Exercise
In the entries below, swap "GUI agent" for "screen assistant" and leave everything else unchanged.

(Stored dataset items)

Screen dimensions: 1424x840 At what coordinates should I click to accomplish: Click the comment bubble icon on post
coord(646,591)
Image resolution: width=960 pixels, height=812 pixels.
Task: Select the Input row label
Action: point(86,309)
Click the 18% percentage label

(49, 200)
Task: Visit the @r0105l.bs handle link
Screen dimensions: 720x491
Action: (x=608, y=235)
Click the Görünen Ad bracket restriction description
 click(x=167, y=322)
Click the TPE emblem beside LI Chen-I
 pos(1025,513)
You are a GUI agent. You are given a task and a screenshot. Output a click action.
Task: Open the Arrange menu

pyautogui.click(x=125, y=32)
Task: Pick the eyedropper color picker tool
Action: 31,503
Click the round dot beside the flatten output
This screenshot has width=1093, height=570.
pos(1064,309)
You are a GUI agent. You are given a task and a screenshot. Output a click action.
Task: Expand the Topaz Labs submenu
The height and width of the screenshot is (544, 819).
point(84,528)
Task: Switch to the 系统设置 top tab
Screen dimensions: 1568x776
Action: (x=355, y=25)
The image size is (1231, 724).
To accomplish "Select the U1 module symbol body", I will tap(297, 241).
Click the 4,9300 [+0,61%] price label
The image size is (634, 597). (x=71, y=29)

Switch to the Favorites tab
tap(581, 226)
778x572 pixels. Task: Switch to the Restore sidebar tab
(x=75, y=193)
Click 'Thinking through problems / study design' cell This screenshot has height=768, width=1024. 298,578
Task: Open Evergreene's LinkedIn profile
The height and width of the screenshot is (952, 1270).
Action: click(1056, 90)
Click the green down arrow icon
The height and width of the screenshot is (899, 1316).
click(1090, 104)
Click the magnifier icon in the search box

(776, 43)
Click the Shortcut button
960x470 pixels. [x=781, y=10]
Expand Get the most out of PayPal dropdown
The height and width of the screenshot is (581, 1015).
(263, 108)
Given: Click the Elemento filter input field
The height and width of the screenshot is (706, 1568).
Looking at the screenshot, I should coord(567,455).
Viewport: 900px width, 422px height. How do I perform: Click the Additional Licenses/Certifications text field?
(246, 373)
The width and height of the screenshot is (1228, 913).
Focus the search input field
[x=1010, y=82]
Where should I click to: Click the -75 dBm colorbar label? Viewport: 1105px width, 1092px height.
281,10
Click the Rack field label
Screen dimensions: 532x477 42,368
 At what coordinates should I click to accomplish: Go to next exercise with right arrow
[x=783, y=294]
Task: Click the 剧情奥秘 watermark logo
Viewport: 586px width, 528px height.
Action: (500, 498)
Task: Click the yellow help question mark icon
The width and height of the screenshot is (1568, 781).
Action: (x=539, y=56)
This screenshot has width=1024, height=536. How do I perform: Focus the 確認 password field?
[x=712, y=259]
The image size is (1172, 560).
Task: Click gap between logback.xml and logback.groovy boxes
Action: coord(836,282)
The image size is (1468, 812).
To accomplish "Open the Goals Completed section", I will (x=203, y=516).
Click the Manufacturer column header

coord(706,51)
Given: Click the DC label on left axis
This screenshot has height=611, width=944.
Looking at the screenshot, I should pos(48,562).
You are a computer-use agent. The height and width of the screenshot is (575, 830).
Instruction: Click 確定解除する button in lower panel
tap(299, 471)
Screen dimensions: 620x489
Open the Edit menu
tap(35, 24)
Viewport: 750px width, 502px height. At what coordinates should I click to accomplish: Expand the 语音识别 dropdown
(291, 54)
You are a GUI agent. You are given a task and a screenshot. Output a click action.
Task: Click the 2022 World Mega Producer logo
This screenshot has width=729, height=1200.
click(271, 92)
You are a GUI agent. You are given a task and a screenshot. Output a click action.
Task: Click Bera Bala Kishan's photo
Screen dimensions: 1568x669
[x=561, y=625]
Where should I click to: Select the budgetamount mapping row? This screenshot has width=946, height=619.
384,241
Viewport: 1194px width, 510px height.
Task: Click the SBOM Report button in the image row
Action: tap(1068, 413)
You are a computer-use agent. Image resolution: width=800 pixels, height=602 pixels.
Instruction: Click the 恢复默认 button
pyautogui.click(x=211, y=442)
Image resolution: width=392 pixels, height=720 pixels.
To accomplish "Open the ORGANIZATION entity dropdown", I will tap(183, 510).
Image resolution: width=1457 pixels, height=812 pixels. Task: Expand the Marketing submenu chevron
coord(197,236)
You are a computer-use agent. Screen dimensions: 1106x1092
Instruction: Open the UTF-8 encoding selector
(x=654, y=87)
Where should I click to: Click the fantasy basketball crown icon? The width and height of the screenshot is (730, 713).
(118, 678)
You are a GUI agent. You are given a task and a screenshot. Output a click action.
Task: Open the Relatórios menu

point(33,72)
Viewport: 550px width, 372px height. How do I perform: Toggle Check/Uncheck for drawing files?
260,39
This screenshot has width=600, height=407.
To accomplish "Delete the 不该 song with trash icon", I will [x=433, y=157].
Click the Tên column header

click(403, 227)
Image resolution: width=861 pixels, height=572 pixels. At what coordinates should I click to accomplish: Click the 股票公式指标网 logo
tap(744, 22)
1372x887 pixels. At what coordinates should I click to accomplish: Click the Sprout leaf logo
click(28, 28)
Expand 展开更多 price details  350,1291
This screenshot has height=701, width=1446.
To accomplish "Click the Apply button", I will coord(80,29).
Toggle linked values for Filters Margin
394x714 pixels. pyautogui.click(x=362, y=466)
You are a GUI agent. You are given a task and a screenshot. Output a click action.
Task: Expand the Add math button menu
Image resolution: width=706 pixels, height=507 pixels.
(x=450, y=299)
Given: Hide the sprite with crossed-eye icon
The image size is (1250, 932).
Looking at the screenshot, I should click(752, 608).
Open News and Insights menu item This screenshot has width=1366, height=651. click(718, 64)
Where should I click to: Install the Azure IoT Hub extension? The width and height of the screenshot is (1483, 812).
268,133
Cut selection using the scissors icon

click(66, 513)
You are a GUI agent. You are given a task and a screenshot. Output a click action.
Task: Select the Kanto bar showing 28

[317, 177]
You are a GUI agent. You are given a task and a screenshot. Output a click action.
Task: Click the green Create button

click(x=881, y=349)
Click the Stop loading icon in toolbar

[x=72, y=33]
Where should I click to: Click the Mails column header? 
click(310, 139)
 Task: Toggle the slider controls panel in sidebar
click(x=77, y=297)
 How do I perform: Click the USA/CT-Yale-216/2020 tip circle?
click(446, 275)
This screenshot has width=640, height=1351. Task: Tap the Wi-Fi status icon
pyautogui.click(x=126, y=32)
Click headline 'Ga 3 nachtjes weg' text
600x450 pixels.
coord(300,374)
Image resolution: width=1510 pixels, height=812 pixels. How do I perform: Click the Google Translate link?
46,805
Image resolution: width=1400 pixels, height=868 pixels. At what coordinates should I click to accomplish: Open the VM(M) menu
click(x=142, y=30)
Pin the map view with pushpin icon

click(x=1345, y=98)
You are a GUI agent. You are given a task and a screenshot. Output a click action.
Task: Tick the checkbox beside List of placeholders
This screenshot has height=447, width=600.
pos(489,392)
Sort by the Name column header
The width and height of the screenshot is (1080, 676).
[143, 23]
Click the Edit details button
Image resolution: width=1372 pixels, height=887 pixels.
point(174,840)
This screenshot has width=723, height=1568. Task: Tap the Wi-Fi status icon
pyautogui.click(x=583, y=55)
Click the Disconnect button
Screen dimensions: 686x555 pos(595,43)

Final answer
Screen dimensions: 1424x840 At what coordinates should I click to accomplish: Click the comment bubble icon on post
coord(646,591)
Image resolution: width=960 pixels, height=812 pixels.
Task: Select the Input row label
Action: point(86,309)
Click the 18% percentage label

(49, 200)
Task: Visit the @r0105l.bs handle link
Screen dimensions: 720x491
Action: (x=608, y=235)
Click the Görünen Ad bracket restriction description
 click(x=167, y=322)
Click the TPE emblem beside LI Chen-I
 pos(1025,513)
You are a screen assistant. You are given a task and a screenshot. Output a click action.
Task: Open the Arrange menu

pyautogui.click(x=125, y=32)
Task: Pick the eyedropper color picker tool
Action: 31,503
Click the round dot beside the flatten output
This screenshot has width=1093, height=570.
pos(1064,309)
You are a screen assistant. You are given a task and a screenshot. Output a click action.
Task: Expand the Topaz Labs submenu
The height and width of the screenshot is (544, 819).
point(84,528)
Task: Switch to the 系统设置 top tab
Screen dimensions: 1568x776
Action: (x=355, y=25)
The image size is (1231, 724).
To accomplish "Select the U1 module symbol body", I will tap(297, 241).
Click the 4,9300 [+0,61%] price label
The image size is (634, 597). (x=71, y=29)

Switch to the Favorites tab
tap(581, 226)
778x572 pixels. Task: Switch to the Restore sidebar tab
(x=75, y=193)
Click 'Thinking through problems / study design' cell This screenshot has height=768, width=1024. 298,578
Task: Open Evergreene's LinkedIn profile
The height and width of the screenshot is (952, 1270).
Action: click(1056, 90)
Click the green down arrow icon
The height and width of the screenshot is (899, 1316).
click(1090, 104)
Click the magnifier icon in the search box

(776, 43)
Click the Shortcut button
960x470 pixels. [x=781, y=10]
Expand Get the most out of PayPal dropdown
The height and width of the screenshot is (581, 1015).
(263, 108)
Given: Click the Elemento filter input field
The height and width of the screenshot is (706, 1568).
Looking at the screenshot, I should coord(567,455).
Viewport: 900px width, 422px height. How do I perform: Click the Additional Licenses/Certifications text field?
(246, 373)
The width and height of the screenshot is (1228, 913).
Focus the search input field
[x=1010, y=82]
Where should I click to: Click the -75 dBm colorbar label? Viewport: 1105px width, 1092px height.
281,10
Click the Rack field label
Screen dimensions: 532x477 42,368
 At what coordinates should I click to accomplish: Go to next exercise with right arrow
[x=783, y=294]
Task: Click the 剧情奥秘 watermark logo
Viewport: 586px width, 528px height.
Action: (500, 498)
Task: Click the yellow help question mark icon
The width and height of the screenshot is (1568, 781).
Action: (x=539, y=56)
This screenshot has width=1024, height=536. How do I perform: Focus the 確認 password field?
[x=712, y=259]
The image size is (1172, 560).
Task: Click gap between logback.xml and logback.groovy boxes
Action: coord(836,282)
The image size is (1468, 812).
To accomplish "Open the Goals Completed section", I will (x=203, y=516).
Click the Manufacturer column header

coord(706,51)
Given: Click the DC label on left axis
This screenshot has height=611, width=944.
Looking at the screenshot, I should pos(48,562).
You are a computer-use agent. The height and width of the screenshot is (575, 830).
Instruction: Click 確定解除する button in lower panel
tap(299, 471)
Screen dimensions: 620x489
Open the Edit menu
tap(35, 24)
Viewport: 750px width, 502px height. At what coordinates should I click to accomplish: Expand the 语音识别 dropdown
(291, 54)
You are a screen assistant. You are given a task and a screenshot. Output a click action.
Task: Click the 2022 World Mega Producer logo
This screenshot has width=729, height=1200.
click(271, 92)
You are a screen assistant. You are given a task and a screenshot. Output a click action.
Task: Click Bera Bala Kishan's photo
Screen dimensions: 1568x669
[x=561, y=625]
Where should I click to: Select the budgetamount mapping row? This screenshot has width=946, height=619.
384,241
Viewport: 1194px width, 510px height.
Task: Click the SBOM Report button in the image row
Action: tap(1068, 413)
You are a computer-use agent. Image resolution: width=800 pixels, height=602 pixels.
Instruction: Click the 恢复默认 button
pyautogui.click(x=211, y=442)
Image resolution: width=392 pixels, height=720 pixels.
To accomplish "Open the ORGANIZATION entity dropdown", I will tap(183, 510).
Image resolution: width=1457 pixels, height=812 pixels. Task: Expand the Marketing submenu chevron
coord(197,236)
You are a computer-use agent. Screen dimensions: 1106x1092
Instruction: Open the UTF-8 encoding selector
(x=654, y=87)
Where should I click to: Click the fantasy basketball crown icon? The width and height of the screenshot is (730, 713).
(118, 678)
You are a screen assistant. You are given a task and a screenshot. Output a click action.
Task: Open the Relatórios menu

point(33,72)
Viewport: 550px width, 372px height. How do I perform: Toggle Check/Uncheck for drawing files?
260,39
This screenshot has width=600, height=407.
To accomplish "Delete the 不该 song with trash icon", I will [x=433, y=157].
Click the Tên column header

click(403, 227)
Image resolution: width=861 pixels, height=572 pixels. At what coordinates should I click to accomplish: Click the 股票公式指标网 logo
tap(744, 22)
1372x887 pixels. At what coordinates should I click to accomplish: Click the Sprout leaf logo
click(28, 28)
Expand 展开更多 price details  350,1291
This screenshot has height=701, width=1446.
To accomplish "Click the Apply button", I will coord(80,29).
Toggle linked values for Filters Margin
394x714 pixels. pyautogui.click(x=362, y=466)
You are a screen assistant. You are given a task and a screenshot. Output a click action.
Task: Expand the Add math button menu
Image resolution: width=706 pixels, height=507 pixels.
(x=450, y=299)
Given: Hide the sprite with crossed-eye icon
The image size is (1250, 932).
Looking at the screenshot, I should click(752, 608).
Open News and Insights menu item This screenshot has width=1366, height=651. click(718, 64)
Where should I click to: Install the Azure IoT Hub extension? The width and height of the screenshot is (1483, 812).
268,133
Cut selection using the scissors icon

click(66, 513)
You are a screen assistant. You are given a task and a screenshot. Output a click action.
Task: Select the Kanto bar showing 28

[317, 177]
You are a screen assistant. You are given a task and a screenshot. Output a click action.
Task: Click the green Create button

click(x=881, y=349)
Click the Stop loading icon in toolbar

[x=72, y=33]
Where should I click to: Click the Mails column header? 
click(310, 139)
 Task: Toggle the slider controls panel in sidebar
click(x=77, y=297)
 How do I perform: Click the USA/CT-Yale-216/2020 tip circle?
click(446, 275)
This screenshot has width=640, height=1351. Task: Tap the Wi-Fi status icon
pyautogui.click(x=126, y=32)
Click headline 'Ga 3 nachtjes weg' text
600x450 pixels.
coord(300,374)
Image resolution: width=1510 pixels, height=812 pixels. How do I perform: Click the Google Translate link?
46,805
Image resolution: width=1400 pixels, height=868 pixels. At what coordinates should I click to accomplish: Open the VM(M) menu
click(x=142, y=30)
Pin the map view with pushpin icon

click(x=1345, y=98)
You are a screen assistant. You are given a task and a screenshot. Output a click action.
Task: Tick the checkbox beside List of placeholders
This screenshot has height=447, width=600.
pos(489,392)
Sort by the Name column header
The width and height of the screenshot is (1080, 676).
[143, 23]
Click the Edit details button
Image resolution: width=1372 pixels, height=887 pixels.
point(174,840)
This screenshot has width=723, height=1568. Task: Tap the Wi-Fi status icon
pyautogui.click(x=583, y=55)
Click the Disconnect button
Screen dimensions: 686x555 pos(595,43)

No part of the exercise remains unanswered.